◆ What the task asks
Collect every line below that contains the word "Izveštaj".

****************************************

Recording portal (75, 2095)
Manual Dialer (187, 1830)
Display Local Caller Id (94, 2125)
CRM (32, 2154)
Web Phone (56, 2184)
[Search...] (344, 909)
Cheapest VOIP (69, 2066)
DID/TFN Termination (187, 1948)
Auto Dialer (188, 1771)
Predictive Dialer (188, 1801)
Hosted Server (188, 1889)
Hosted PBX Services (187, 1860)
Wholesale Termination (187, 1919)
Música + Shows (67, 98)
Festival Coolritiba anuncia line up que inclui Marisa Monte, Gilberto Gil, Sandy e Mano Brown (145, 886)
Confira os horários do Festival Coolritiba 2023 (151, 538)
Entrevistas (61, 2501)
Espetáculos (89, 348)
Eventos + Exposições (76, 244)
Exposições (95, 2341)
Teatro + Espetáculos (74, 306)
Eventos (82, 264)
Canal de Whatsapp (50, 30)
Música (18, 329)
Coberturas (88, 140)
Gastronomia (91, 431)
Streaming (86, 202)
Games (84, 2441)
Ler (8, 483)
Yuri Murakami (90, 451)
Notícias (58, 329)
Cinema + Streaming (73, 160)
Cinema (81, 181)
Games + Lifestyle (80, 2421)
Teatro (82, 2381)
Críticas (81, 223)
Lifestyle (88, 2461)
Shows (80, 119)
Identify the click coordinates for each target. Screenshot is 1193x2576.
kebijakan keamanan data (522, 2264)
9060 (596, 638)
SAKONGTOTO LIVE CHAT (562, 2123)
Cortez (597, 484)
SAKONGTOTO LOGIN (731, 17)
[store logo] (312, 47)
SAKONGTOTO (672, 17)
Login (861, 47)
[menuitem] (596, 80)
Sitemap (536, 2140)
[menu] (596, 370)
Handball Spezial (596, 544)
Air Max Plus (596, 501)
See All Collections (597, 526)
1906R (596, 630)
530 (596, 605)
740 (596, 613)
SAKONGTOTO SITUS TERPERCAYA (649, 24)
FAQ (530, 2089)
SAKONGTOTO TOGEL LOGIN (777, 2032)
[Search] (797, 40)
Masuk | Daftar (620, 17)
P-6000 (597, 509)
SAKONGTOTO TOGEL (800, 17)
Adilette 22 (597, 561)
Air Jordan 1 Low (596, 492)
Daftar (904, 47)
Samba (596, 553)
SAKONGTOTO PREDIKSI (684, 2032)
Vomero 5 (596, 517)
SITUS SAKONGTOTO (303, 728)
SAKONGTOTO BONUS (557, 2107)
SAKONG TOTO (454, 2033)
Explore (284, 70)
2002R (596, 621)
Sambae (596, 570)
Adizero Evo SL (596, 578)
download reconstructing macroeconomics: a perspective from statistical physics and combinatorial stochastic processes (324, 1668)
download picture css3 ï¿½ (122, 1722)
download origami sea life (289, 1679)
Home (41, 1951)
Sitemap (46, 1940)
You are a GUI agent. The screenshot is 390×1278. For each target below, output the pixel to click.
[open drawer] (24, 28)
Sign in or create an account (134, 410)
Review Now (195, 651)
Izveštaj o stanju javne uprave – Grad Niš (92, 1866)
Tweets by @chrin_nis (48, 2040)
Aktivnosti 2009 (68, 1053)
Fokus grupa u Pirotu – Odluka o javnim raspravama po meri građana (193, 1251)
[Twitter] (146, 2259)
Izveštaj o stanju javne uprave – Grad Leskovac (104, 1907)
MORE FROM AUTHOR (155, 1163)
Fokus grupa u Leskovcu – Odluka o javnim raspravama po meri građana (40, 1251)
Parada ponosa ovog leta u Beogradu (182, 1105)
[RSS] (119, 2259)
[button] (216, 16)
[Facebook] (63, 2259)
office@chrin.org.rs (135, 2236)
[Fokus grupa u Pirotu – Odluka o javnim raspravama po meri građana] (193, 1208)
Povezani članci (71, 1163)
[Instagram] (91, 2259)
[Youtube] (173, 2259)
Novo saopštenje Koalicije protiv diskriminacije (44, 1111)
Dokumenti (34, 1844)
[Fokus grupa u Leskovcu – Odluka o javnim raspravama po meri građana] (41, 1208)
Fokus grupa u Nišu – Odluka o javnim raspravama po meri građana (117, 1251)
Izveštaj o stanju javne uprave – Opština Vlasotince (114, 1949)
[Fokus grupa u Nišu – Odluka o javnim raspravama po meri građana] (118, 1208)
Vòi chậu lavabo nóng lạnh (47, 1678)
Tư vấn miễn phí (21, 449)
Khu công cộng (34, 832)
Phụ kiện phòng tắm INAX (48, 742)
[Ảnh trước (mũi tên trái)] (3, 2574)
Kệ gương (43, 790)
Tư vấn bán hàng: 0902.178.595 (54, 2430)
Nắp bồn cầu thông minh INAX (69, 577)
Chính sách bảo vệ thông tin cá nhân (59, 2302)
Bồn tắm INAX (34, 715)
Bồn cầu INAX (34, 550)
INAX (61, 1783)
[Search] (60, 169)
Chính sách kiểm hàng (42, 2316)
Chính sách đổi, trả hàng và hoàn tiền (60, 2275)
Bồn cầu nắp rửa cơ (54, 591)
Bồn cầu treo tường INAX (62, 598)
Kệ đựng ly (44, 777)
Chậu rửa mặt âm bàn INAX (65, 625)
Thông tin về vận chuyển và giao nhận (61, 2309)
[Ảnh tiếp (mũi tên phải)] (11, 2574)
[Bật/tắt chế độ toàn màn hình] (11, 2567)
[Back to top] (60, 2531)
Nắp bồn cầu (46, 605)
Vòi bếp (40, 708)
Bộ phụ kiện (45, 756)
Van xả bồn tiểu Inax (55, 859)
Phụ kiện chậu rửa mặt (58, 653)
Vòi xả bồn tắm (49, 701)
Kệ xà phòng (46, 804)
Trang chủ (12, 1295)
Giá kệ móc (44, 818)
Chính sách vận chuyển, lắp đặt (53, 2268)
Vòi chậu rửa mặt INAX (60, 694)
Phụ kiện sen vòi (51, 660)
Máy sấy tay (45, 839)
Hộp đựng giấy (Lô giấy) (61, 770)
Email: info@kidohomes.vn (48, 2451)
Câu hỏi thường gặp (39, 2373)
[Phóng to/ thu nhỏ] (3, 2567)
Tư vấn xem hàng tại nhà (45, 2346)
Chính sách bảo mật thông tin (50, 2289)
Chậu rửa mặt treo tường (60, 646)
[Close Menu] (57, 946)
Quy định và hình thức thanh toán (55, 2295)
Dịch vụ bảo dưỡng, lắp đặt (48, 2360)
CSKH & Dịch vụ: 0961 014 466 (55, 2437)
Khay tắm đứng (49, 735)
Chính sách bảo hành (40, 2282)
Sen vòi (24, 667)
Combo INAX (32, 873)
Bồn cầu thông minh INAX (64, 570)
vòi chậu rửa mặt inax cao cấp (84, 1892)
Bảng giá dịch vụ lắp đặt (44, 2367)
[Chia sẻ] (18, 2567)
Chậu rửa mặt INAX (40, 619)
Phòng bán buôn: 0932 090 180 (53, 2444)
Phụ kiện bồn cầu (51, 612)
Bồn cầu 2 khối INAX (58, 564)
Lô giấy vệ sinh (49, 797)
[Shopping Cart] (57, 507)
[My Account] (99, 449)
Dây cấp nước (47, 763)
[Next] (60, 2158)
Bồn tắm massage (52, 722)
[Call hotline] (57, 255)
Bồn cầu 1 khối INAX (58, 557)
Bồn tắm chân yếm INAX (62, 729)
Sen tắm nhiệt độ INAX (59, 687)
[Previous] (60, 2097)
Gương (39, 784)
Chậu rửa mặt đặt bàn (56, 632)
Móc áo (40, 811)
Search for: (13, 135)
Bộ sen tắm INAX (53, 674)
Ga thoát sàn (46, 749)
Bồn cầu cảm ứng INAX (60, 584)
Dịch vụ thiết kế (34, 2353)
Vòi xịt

****************************************

◆ Solution
Izveštaj o stanju javne uprave – Grad Niš (92, 1866)
Izveštaj o stanju javne uprave – Grad Leskovac (104, 1907)
Izveštaj o stanju javne uprave – Opština Vlasotince (114, 1949)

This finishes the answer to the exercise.